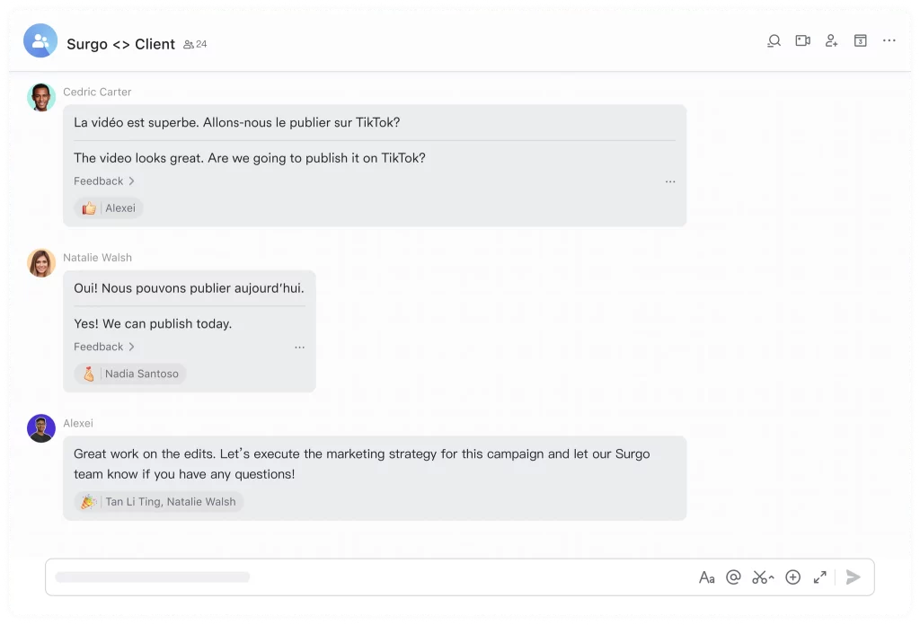The width and height of the screenshot is (920, 625).
Task: Click the text formatting Aa icon
Action: pos(707,577)
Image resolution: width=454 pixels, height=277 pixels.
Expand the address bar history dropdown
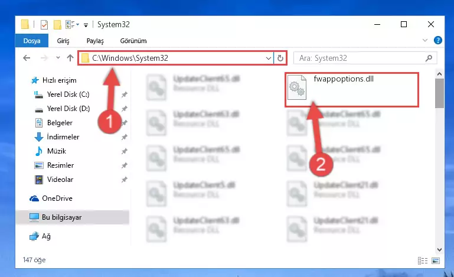click(x=269, y=58)
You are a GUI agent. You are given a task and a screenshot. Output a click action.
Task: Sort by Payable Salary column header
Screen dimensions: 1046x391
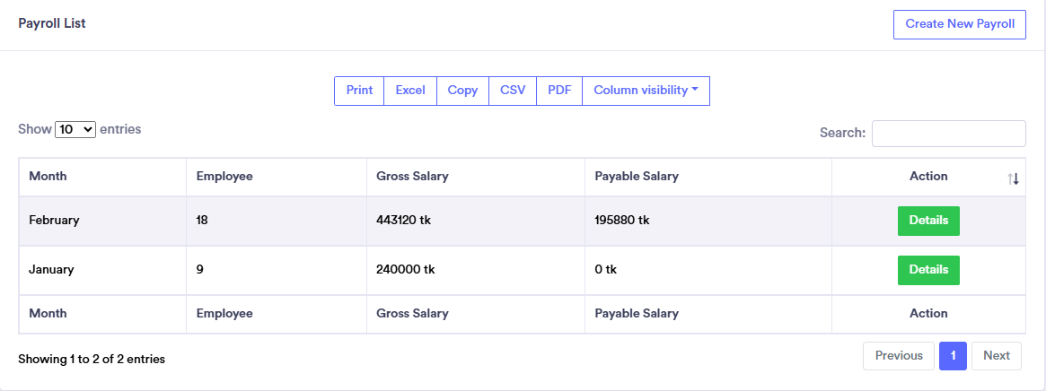click(x=636, y=177)
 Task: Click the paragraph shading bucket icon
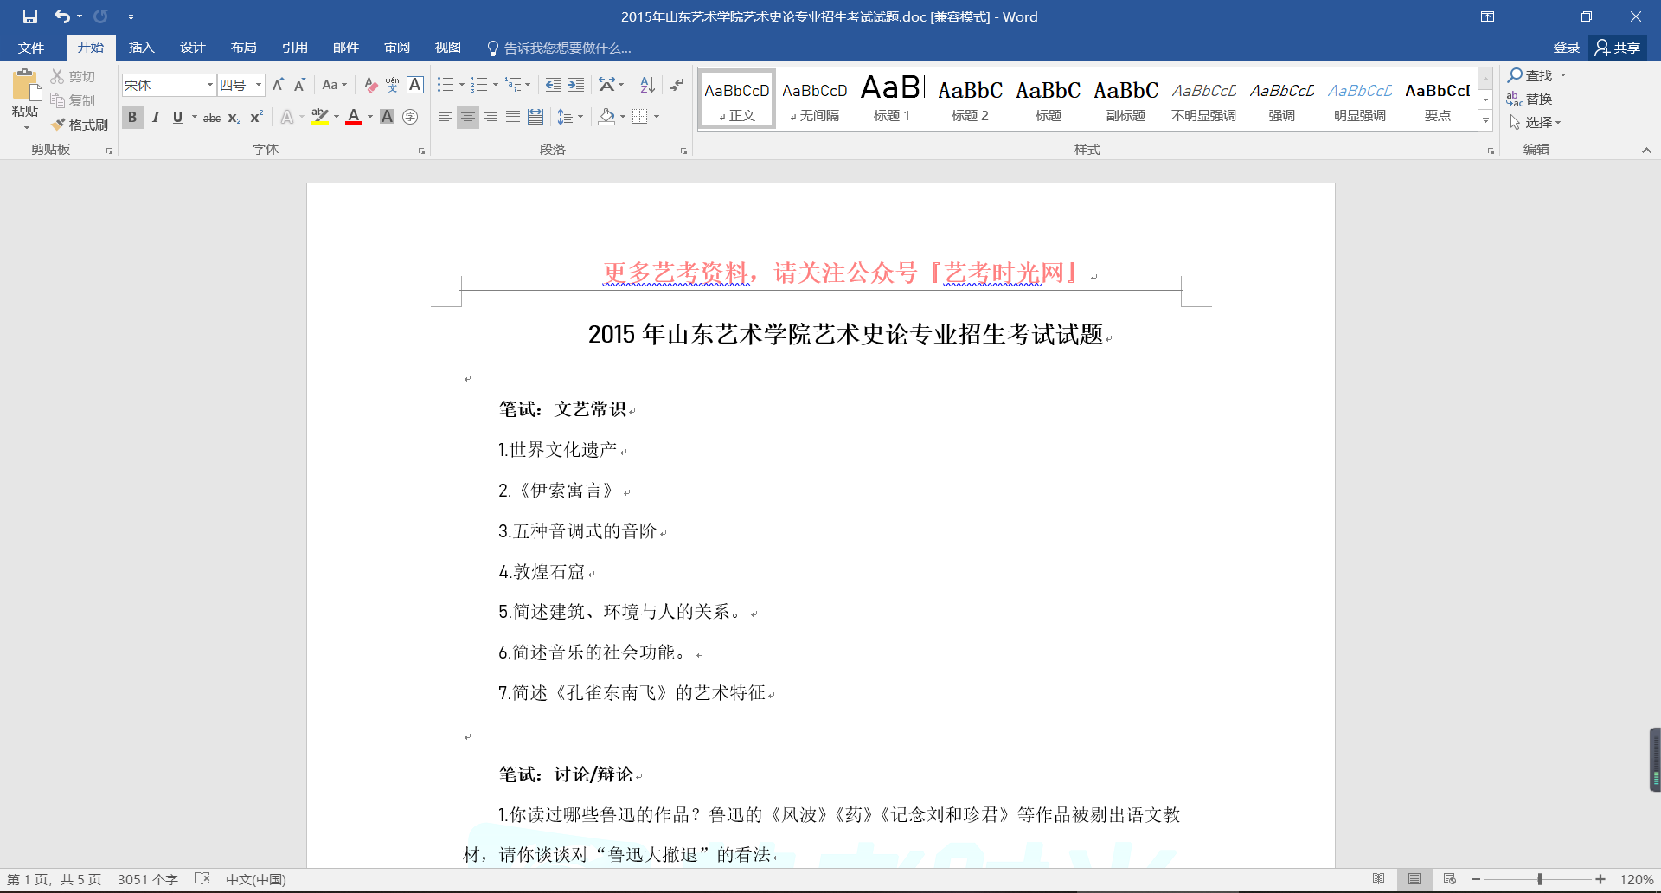[x=606, y=117]
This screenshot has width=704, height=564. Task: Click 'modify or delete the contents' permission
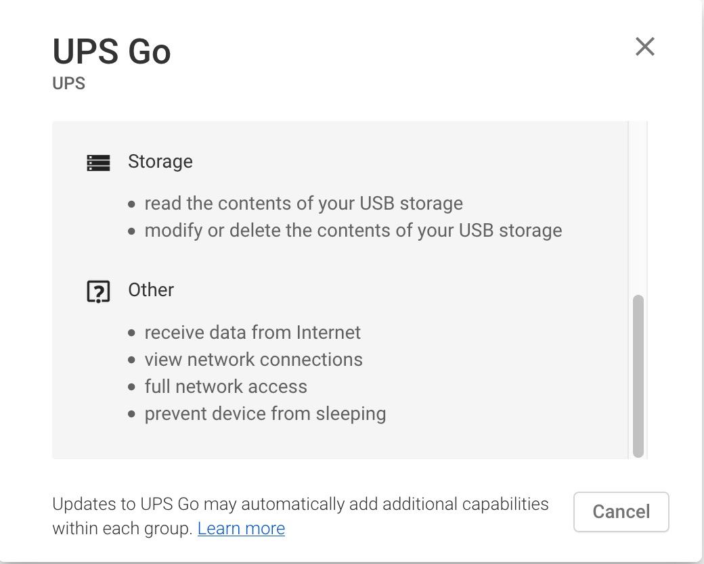click(353, 230)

[What is being asked]: Beginning at the line that contains "Task: Sort by Payable Salary column header", transcribe it and every later line through the last line of the data above, exactly, and drop the pictures.

[Result below]:
Task: Sort by Payable Salary column header
Screen dimensions: 1046x391
click(x=636, y=177)
 Task: Click the paragraph shading bucket icon
[x=606, y=117]
This screenshot has width=704, height=564. Task: Click 'modify or delete the contents' permission
click(353, 230)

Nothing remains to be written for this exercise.